EXERCISE GOAL - Write out again the lines from the line with "Instruction: Click the" up to and including the line with "Given: Choose the Standalone License option", exactly as they stand below, and skip any picture.

____

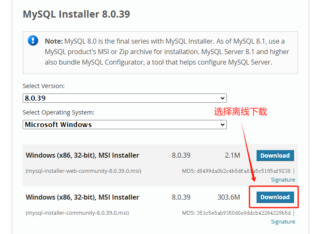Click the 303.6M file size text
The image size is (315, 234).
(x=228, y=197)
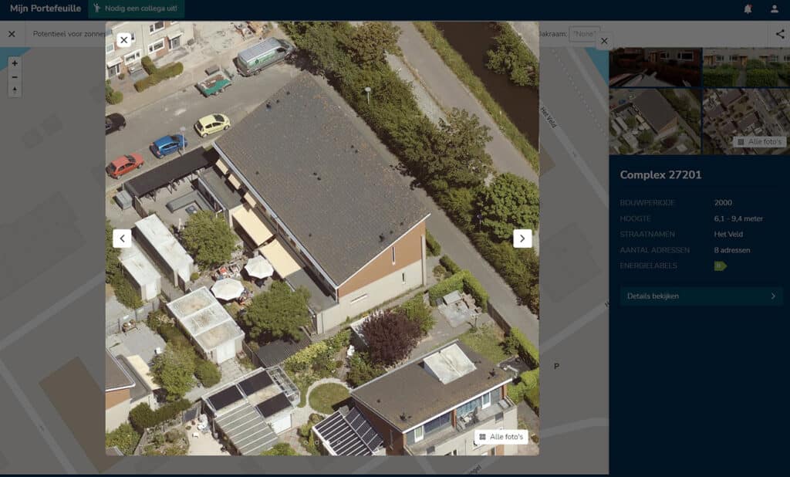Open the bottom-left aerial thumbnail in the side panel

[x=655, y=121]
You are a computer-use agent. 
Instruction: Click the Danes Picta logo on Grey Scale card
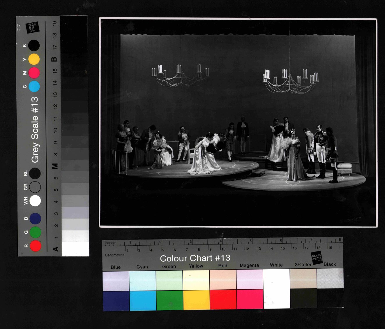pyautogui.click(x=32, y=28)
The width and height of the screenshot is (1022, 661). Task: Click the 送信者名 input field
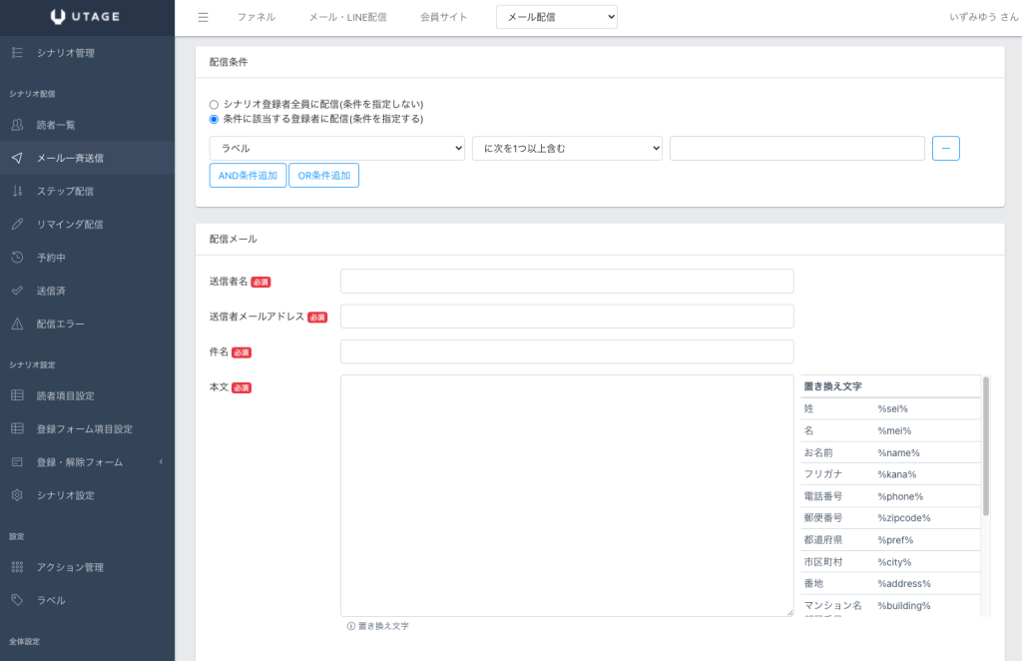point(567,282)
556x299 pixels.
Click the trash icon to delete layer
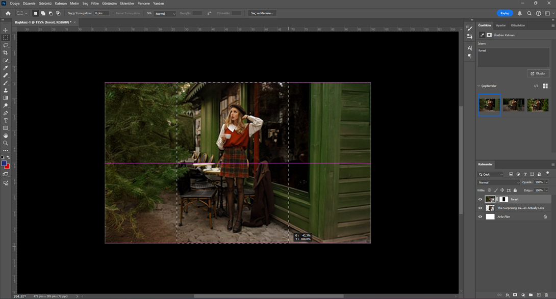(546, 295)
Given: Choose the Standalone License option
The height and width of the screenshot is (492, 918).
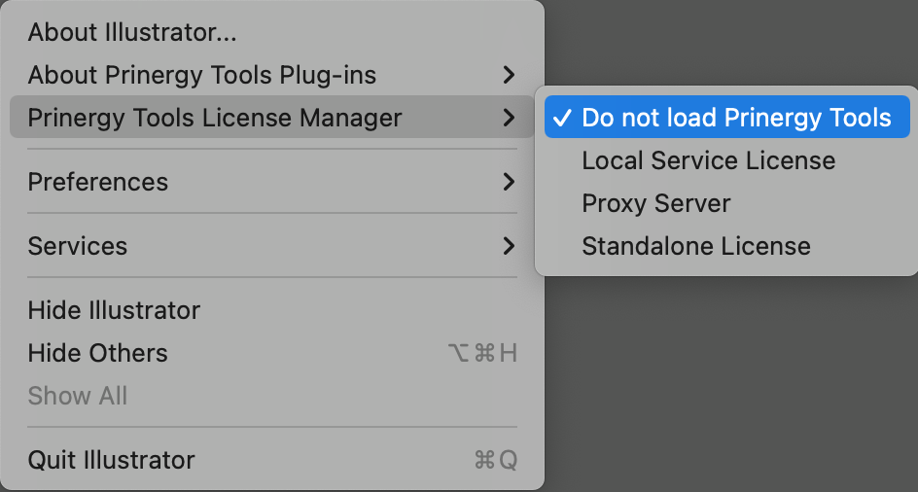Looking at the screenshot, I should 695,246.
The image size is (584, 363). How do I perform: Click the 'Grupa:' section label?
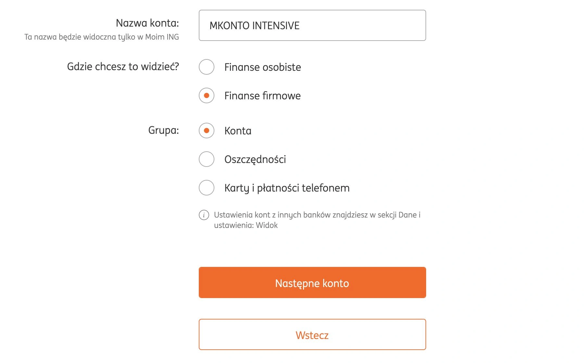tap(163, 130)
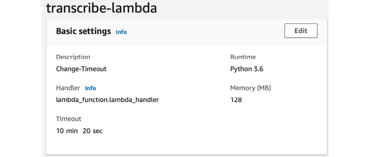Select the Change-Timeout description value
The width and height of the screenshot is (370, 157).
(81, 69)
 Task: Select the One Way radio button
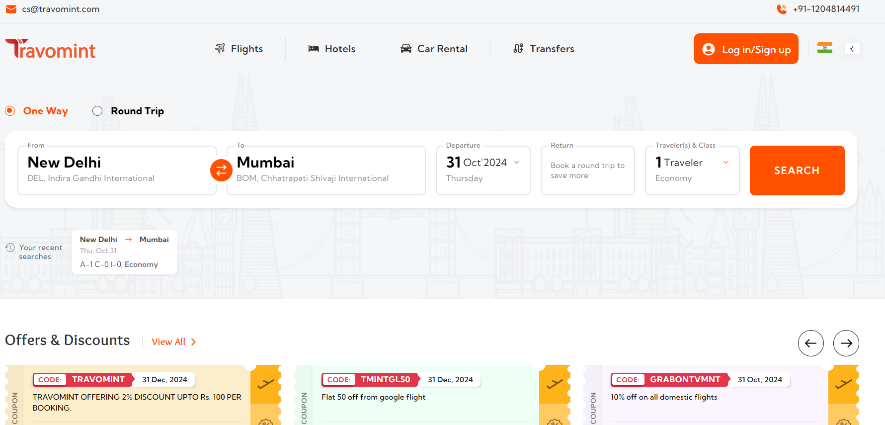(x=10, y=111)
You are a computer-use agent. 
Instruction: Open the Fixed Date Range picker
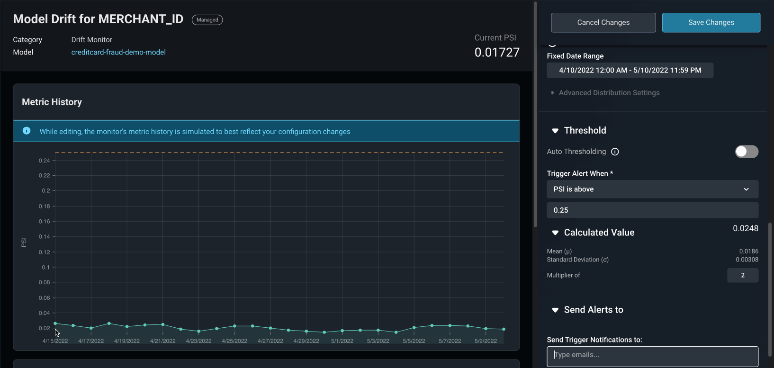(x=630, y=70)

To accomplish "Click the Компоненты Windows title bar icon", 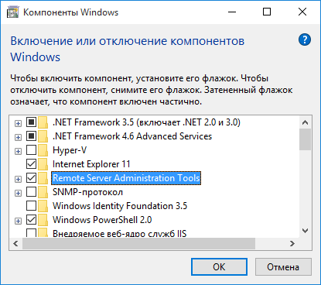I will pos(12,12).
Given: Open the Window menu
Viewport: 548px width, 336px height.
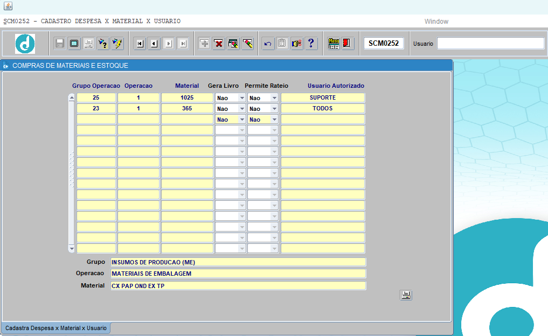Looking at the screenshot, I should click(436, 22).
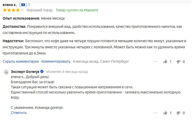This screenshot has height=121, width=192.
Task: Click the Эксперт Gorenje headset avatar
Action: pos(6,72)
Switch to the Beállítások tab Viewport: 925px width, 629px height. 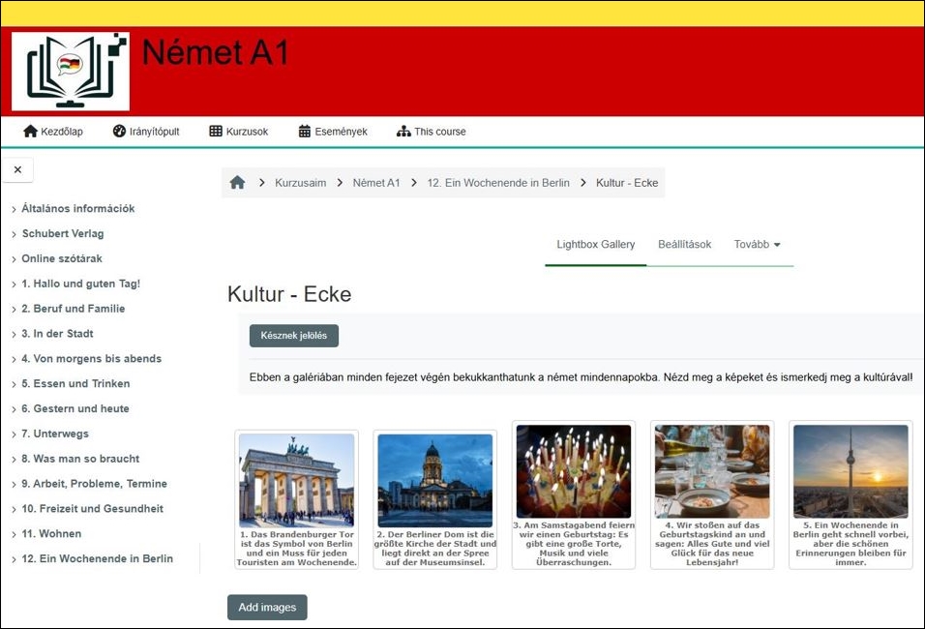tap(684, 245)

____

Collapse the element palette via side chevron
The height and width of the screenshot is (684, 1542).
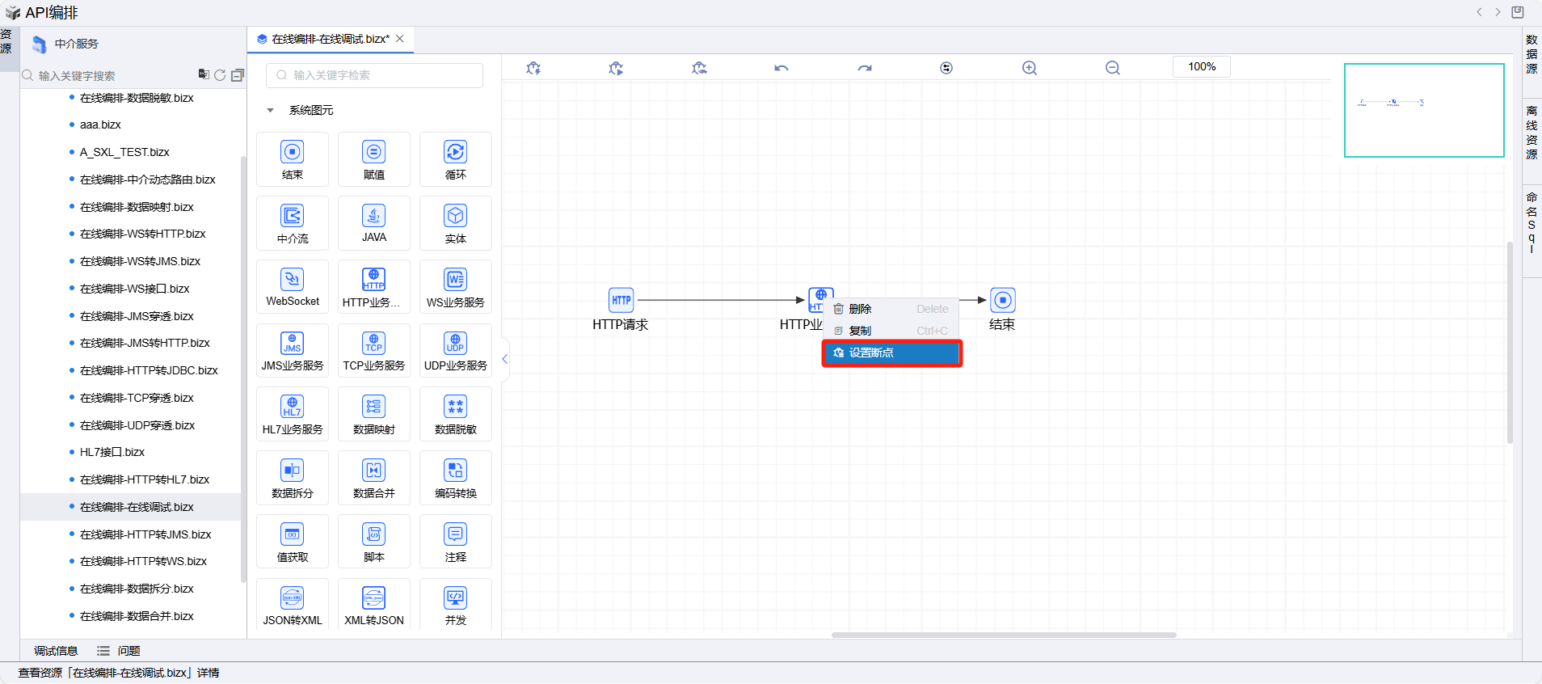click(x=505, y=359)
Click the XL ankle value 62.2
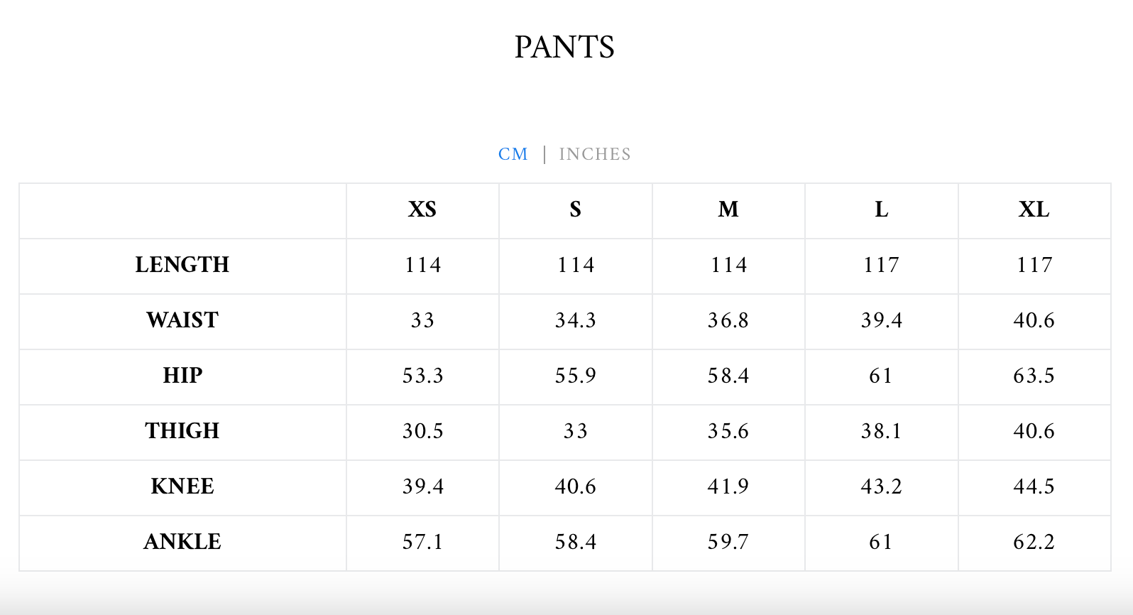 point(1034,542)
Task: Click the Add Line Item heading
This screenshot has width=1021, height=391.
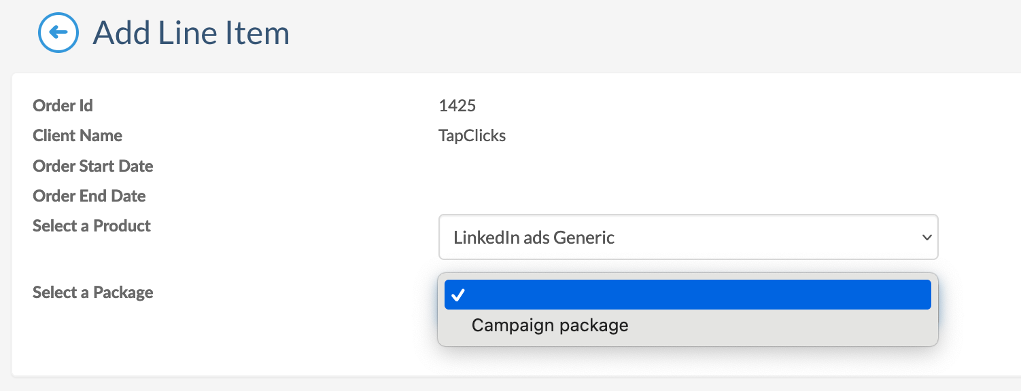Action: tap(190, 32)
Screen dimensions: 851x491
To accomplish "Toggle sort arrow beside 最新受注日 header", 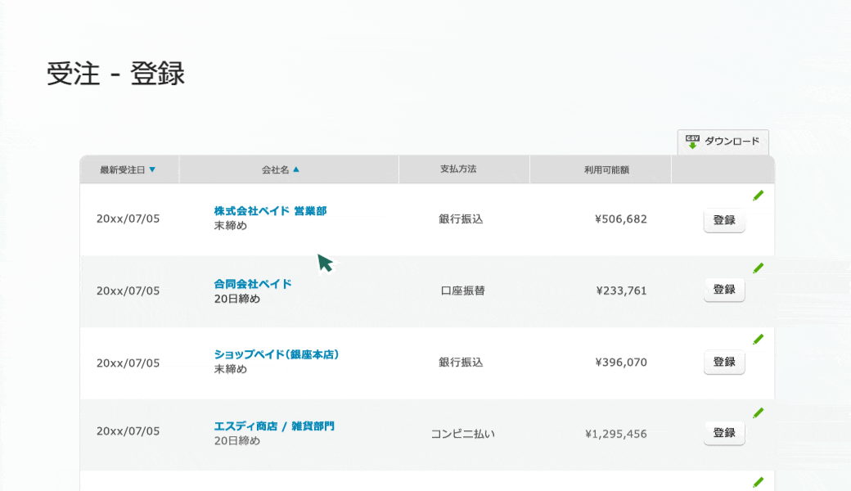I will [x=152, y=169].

____

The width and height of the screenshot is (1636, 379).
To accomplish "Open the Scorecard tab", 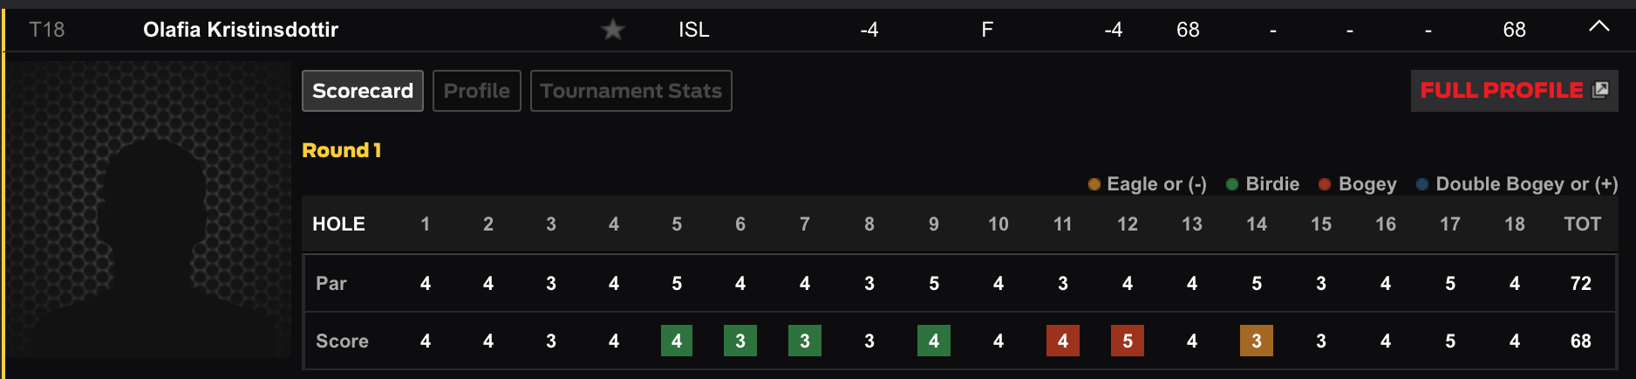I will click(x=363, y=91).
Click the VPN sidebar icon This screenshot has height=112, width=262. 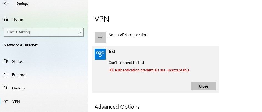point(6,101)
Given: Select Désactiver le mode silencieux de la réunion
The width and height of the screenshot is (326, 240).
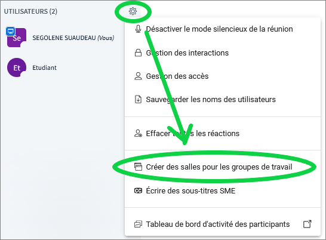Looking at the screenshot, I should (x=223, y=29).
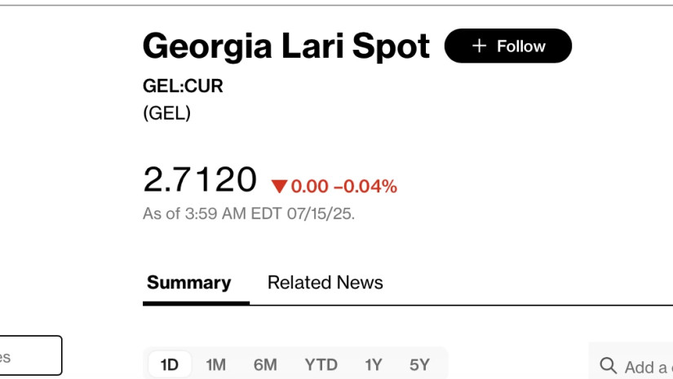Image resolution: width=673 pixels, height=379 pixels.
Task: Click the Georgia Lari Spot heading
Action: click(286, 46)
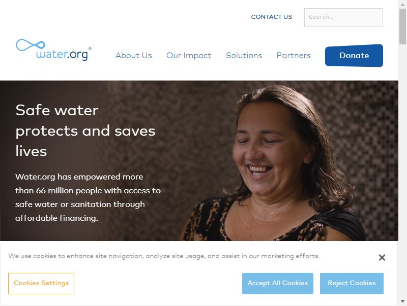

____

EXPECTED ANSWER -
Instruction: Click the Danes Picta logo on Grey Scale card
pyautogui.click(x=32, y=28)
The width and height of the screenshot is (1022, 661). Task: Click the 送信者名 input field
point(567,282)
556x299 pixels.
Click the trash icon to delete layer
(546, 295)
Given: Choose the Standalone License option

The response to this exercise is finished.